- [SET PROBLEM] Return the lines of the listing below verbatim, from the line with "Given: Expand the 影片 type dropdown" up to and including the line with "(x=850, y=576)".

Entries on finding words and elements

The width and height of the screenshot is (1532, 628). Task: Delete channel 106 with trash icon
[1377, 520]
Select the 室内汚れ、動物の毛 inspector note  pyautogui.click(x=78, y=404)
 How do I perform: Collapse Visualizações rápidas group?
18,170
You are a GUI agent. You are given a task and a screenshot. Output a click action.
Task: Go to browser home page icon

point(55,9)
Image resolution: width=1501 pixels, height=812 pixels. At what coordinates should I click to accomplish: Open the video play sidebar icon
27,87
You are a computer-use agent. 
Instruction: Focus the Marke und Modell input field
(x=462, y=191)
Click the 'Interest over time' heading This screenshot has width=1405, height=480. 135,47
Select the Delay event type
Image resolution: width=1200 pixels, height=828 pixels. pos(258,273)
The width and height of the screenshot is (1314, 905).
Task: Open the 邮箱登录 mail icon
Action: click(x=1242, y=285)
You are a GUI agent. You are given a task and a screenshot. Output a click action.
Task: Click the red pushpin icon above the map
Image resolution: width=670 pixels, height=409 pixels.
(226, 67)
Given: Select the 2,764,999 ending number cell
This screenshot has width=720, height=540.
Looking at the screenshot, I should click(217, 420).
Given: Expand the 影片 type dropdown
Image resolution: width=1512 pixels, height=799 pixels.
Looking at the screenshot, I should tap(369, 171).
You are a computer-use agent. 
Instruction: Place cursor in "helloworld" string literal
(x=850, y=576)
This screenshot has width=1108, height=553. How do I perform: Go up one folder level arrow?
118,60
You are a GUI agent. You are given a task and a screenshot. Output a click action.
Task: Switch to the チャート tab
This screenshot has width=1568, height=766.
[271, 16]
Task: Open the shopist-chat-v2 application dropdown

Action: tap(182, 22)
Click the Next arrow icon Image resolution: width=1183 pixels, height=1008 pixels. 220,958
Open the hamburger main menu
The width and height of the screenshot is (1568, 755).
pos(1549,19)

- [SOLUTION]
Given: Expand the 影片 type dropdown
Image resolution: width=1512 pixels, height=799 pixels.
Looking at the screenshot, I should tap(369, 171).
You are a computer-use agent. 
Instruction: Place cursor in "helloworld" string literal
(x=850, y=576)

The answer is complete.